(Supplied text)

+ + + + +

Strolling through the forest. In silence, at a leisurely pace, in small, guided groups, contemplating the landscape, enjoying every detail and listening, touching and smelling everything that surrounds you. It is a bath of forest: a peaceful walk through a woodland setting with multiple physiological, psychological and even spiritual benefits. Through this guidance and the calm walking in silence, the person reconnects with nature from a more experiential side. Forest bathing started in Japan, where it has already been incorporated as a therapeutic recommendation into the national health system, but it is practised in many other countries and, also, in the forests of the Catalan Pyrenees.
“The health and wellness benefits are enhanced thanks to forest aerobiology, slow walking, silence, relaxation, conscious breathing, and our reconnection to the natural environment through all our senses”, explain the members of Cooperativa Sèlvans, founded in 2019 in the context of the NGO Sèlvans, which works for forest conservation and preservation. The cooperative offers tools and activities for bringing people close to nature and its Therapeutic Forest network. Sèlvans has created its own forest bath methodology and has established an agreement with forest owners to allocate a portion of the Bath’s cost to forest conservation.
The role of the guide
At Sèlvens, they highlight the figure of the guide as a mediator to help us reconnect with nature and awaken senses numbed by our current way of life. “The man-nature link is so broken that we need a mediator who works like a key to get back into our home, understanding nature as home”, they assert. Thus, nature is the true therapist but the role of the guide is fundamental because society no longer knows how to approach it, how to access this ‘medicine’.
“Expert and professionalised guidance helps, facilitates and accompanies people to promote their relationship, connection and bond to nature. The guide’s main tool are “invitations”: specific interactions with the natural environment aimed at promoting wellbeing through sensory immersion: hearing, sight, touch, taste, smell, corporal perception...”, explain the members of Rural Salut, where besides running a house of rural tourism, they organise healthy recreational activities which combine emotion, exercises and fun, such as the forest baths. In the walks they propose, the walkers perform different relaxation and breathing exercises designed to help them spend time in nature in a simple and, at the same time, therapeutic and healthy way; to enjoy and thus obtain all the benefits which the relationship with the ecosystem is capable of giving: “We have an intense and very healthy experience in the hands of Ester, a nurse and expert Forest Bath guide, who helps us interrelate with the natural environment through a specific methodology”, they add.

+ + + + +

Records from a collection
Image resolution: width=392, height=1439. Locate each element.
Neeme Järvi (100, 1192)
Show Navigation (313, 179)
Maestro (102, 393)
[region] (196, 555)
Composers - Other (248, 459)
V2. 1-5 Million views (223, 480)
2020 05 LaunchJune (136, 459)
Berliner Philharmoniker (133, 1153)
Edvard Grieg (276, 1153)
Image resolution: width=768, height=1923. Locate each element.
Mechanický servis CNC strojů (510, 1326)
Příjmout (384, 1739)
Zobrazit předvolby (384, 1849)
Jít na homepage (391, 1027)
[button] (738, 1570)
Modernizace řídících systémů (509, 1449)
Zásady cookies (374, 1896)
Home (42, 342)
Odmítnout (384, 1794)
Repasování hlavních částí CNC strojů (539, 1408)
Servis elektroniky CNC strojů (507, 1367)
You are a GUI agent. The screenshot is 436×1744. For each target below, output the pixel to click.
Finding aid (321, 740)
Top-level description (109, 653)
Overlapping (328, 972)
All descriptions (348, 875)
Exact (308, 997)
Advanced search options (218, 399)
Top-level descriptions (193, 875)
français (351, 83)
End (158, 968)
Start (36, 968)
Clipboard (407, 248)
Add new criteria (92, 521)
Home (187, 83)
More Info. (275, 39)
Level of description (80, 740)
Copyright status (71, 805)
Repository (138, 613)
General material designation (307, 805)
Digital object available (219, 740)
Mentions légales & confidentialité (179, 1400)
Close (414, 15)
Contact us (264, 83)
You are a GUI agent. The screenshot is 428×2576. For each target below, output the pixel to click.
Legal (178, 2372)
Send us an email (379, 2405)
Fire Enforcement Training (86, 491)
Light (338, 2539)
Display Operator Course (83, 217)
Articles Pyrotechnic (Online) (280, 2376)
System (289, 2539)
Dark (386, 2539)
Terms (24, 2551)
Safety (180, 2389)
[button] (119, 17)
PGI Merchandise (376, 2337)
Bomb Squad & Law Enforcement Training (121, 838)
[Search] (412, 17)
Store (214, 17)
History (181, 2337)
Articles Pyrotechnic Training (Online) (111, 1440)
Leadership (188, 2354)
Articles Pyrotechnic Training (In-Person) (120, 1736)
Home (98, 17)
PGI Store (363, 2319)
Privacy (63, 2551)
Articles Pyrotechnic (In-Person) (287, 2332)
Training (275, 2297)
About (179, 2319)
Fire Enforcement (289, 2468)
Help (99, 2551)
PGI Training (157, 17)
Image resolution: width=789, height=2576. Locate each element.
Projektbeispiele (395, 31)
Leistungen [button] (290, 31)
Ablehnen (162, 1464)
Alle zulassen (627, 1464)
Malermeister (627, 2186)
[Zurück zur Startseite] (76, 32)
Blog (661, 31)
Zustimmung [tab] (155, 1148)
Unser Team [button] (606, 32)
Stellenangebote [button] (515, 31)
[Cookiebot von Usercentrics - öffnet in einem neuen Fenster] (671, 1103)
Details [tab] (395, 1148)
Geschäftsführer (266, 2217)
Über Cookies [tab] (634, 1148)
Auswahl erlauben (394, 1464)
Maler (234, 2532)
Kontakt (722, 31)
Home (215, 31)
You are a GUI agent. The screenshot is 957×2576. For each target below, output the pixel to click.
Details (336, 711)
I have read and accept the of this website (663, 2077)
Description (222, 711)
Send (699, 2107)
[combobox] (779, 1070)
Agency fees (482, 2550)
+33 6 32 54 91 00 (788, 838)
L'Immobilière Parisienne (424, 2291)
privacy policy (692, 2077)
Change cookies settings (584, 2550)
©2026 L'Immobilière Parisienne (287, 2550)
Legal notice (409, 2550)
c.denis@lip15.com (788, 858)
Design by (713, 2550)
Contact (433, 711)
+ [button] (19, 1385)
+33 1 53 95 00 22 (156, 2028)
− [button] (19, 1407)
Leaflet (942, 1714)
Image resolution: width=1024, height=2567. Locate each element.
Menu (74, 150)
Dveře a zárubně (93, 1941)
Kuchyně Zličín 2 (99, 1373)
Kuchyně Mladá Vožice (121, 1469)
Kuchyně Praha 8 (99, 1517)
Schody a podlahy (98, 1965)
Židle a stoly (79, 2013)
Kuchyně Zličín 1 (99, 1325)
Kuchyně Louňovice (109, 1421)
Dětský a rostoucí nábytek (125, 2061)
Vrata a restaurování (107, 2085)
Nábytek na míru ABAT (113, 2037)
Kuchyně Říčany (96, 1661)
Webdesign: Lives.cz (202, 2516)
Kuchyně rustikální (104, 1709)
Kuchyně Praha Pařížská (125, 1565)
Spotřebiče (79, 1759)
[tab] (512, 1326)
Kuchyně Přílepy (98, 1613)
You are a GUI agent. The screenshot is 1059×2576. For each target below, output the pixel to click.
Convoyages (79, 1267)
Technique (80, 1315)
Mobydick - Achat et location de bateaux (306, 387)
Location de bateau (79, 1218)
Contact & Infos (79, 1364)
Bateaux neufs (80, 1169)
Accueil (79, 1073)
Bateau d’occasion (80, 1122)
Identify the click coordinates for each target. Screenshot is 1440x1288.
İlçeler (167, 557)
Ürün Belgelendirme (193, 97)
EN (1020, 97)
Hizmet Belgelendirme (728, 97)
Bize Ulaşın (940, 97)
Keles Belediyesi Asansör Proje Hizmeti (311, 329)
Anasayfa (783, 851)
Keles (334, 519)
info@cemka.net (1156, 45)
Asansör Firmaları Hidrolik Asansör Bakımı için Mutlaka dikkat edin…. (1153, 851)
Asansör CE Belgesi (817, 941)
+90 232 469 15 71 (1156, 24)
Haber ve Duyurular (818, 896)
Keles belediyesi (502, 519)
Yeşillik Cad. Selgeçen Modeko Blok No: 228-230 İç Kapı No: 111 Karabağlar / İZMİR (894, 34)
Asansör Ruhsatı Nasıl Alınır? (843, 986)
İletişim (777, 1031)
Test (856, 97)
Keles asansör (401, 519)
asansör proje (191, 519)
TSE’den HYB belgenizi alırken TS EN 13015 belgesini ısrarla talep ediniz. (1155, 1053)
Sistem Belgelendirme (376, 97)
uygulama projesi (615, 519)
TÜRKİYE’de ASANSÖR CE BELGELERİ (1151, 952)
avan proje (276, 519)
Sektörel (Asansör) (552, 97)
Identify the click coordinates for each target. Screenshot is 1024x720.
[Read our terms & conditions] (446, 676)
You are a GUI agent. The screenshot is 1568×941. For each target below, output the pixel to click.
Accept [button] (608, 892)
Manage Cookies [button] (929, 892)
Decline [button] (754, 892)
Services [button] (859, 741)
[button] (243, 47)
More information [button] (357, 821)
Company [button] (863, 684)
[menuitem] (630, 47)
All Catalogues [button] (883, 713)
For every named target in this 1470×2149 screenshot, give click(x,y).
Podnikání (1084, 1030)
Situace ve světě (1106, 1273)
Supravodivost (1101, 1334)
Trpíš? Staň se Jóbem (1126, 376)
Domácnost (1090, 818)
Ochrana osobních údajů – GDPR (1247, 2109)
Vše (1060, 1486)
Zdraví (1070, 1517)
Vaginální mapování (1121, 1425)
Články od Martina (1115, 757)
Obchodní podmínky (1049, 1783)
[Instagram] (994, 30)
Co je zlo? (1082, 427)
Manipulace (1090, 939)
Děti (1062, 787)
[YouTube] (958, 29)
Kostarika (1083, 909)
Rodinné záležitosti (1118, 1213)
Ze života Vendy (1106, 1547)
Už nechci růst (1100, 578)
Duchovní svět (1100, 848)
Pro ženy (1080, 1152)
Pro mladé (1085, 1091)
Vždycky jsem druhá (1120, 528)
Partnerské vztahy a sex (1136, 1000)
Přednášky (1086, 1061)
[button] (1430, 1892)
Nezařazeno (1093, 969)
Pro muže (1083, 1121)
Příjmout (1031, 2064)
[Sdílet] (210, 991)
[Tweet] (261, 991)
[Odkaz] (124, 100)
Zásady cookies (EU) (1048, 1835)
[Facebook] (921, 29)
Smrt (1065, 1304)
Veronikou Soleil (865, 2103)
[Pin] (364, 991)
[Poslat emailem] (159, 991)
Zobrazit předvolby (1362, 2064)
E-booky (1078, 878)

+ + + + +

(Activity)
Reproduce the passage of the forest bathing text from "Strolling through the" up to and including "the Catalan Pyrenees.".

(Written response)
Strolling through the forest. In silence, at a leisurely pace, in small, guided groups, contemplating the landscape, enjoying every detail and listening, touching and smelling everything that surrounds you. It is a bath of forest: a peaceful walk through a woodland setting with multiple physiological, psychological and even spiritual benefits. Through this guidance and the calm walking in silence, the person reconnects with nature from a more experiential side. Forest bathing started in Japan, where it has already been incorporated as a therapeutic recommendation into the national health system, but it is practised in many other countries and, also, in the forests of the Catalan Pyrenees.